## [Exercise]
Please copy out the entries below exactly, beginning with the line that contains "Instruction: Open the" and ending with the line that contains "Select the Moški radio button", and include nothing outside that span.

## [Material for the task]
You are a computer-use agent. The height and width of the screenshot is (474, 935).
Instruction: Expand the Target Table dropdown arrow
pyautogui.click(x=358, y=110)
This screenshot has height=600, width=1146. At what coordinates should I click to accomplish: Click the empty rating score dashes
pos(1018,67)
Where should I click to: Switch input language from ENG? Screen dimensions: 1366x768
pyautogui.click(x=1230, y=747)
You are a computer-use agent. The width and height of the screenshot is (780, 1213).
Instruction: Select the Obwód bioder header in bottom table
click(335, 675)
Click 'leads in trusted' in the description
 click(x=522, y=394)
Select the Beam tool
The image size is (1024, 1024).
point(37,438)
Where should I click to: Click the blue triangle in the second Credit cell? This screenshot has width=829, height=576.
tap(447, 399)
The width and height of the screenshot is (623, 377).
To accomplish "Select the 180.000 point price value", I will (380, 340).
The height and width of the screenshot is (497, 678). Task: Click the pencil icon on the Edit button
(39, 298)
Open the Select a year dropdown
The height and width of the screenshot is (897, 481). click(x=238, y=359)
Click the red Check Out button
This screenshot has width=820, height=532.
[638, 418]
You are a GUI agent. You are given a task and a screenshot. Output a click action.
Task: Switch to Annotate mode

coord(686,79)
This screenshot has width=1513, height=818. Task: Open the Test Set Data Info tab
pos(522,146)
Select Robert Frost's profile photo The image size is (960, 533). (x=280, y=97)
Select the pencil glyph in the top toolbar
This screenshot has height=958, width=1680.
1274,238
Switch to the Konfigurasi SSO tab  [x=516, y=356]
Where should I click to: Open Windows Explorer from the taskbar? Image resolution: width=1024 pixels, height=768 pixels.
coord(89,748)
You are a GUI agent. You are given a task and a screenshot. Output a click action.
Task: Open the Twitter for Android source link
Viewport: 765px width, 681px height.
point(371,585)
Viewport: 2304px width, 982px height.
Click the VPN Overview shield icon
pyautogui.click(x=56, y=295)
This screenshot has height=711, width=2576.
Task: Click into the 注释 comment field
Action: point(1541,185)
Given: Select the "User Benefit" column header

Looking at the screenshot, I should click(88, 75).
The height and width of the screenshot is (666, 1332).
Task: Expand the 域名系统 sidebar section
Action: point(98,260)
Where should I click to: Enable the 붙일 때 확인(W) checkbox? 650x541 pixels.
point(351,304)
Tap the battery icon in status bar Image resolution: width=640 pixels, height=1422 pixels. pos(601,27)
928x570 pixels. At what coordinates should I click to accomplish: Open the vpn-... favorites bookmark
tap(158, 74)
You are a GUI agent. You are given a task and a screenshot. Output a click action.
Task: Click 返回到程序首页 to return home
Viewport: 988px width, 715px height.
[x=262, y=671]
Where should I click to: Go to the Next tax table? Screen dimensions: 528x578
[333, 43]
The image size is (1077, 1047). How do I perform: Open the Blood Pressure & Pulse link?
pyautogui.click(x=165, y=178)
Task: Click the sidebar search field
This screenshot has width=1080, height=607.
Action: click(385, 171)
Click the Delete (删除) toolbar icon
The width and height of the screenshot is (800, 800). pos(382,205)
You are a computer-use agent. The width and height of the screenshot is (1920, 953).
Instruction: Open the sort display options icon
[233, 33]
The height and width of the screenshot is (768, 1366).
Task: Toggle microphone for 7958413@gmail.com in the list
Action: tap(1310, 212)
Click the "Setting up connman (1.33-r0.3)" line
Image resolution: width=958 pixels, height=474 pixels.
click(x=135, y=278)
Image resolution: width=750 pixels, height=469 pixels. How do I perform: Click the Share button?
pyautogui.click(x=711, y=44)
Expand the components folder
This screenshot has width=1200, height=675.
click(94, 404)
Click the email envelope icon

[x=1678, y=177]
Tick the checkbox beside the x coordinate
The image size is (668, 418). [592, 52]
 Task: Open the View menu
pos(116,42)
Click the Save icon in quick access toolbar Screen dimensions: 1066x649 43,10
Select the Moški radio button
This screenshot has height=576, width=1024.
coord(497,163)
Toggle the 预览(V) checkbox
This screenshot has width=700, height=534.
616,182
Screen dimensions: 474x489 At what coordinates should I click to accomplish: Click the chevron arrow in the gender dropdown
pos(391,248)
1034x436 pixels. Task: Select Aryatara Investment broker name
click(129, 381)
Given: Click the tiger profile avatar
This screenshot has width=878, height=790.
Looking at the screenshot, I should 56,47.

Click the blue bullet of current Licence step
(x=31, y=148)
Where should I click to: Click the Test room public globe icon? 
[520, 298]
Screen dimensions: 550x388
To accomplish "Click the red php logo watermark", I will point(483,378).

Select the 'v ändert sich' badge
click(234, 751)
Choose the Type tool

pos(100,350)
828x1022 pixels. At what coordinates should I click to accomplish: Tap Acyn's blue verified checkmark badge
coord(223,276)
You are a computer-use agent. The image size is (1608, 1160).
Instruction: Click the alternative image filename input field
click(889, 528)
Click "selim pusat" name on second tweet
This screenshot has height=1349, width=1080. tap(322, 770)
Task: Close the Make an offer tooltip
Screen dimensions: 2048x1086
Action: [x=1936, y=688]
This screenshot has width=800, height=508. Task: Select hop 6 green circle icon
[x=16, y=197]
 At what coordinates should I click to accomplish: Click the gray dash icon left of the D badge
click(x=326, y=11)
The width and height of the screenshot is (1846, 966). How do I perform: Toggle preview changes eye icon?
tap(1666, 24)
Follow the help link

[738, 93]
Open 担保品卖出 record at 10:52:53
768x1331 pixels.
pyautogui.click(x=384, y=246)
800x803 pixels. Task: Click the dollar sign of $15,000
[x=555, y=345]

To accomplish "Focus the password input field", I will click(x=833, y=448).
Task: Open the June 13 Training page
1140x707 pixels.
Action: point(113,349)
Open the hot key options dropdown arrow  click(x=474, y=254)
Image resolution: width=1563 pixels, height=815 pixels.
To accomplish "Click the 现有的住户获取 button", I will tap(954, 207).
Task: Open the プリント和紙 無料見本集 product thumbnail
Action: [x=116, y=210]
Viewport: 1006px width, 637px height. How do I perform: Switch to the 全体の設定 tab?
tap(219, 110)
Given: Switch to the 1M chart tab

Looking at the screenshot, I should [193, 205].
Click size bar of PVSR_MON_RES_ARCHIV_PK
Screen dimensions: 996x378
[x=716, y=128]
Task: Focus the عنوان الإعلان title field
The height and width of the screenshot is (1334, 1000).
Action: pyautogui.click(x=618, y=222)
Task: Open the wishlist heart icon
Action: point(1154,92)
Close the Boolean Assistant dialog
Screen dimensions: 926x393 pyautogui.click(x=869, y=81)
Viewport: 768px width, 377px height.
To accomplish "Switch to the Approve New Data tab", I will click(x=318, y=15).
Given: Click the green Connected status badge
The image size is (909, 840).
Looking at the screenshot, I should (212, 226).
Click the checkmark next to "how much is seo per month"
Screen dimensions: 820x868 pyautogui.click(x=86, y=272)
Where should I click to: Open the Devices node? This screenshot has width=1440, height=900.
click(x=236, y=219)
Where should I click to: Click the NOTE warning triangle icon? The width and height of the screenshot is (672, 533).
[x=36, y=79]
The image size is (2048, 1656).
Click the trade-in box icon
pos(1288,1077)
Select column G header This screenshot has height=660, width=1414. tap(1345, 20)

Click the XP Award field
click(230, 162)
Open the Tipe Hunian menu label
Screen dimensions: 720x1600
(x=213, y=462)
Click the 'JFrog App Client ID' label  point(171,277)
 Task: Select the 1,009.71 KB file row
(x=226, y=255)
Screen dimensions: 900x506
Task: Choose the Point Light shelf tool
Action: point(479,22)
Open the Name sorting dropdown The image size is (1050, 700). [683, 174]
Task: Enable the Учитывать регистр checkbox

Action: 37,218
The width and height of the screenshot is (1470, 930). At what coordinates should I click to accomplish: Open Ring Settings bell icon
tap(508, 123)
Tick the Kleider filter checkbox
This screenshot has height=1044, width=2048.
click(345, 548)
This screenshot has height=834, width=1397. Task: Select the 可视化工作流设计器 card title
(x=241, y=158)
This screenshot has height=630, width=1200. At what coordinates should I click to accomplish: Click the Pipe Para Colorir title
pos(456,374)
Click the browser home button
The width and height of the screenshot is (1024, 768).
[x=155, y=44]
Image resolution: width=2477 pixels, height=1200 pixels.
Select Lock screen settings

## [Written solution]
Instruction: Open the sort display options icon
[233, 33]
The height and width of the screenshot is (768, 1366).
Task: Toggle microphone for 7958413@gmail.com in the list
Action: tap(1310, 212)
Click the "Setting up connman (1.33-r0.3)" line
Image resolution: width=958 pixels, height=474 pixels.
click(x=135, y=278)
Image resolution: width=750 pixels, height=469 pixels. How do I perform: Click the Share button?
pyautogui.click(x=711, y=44)
Expand the components folder
This screenshot has width=1200, height=675.
click(94, 404)
Click the email envelope icon

[x=1678, y=177]
Tick the checkbox beside the x coordinate
The image size is (668, 418). [592, 52]
 Task: Open the View menu
pos(116,42)
Click the Save icon in quick access toolbar Screen dimensions: 1066x649 43,10
Select the Moški radio button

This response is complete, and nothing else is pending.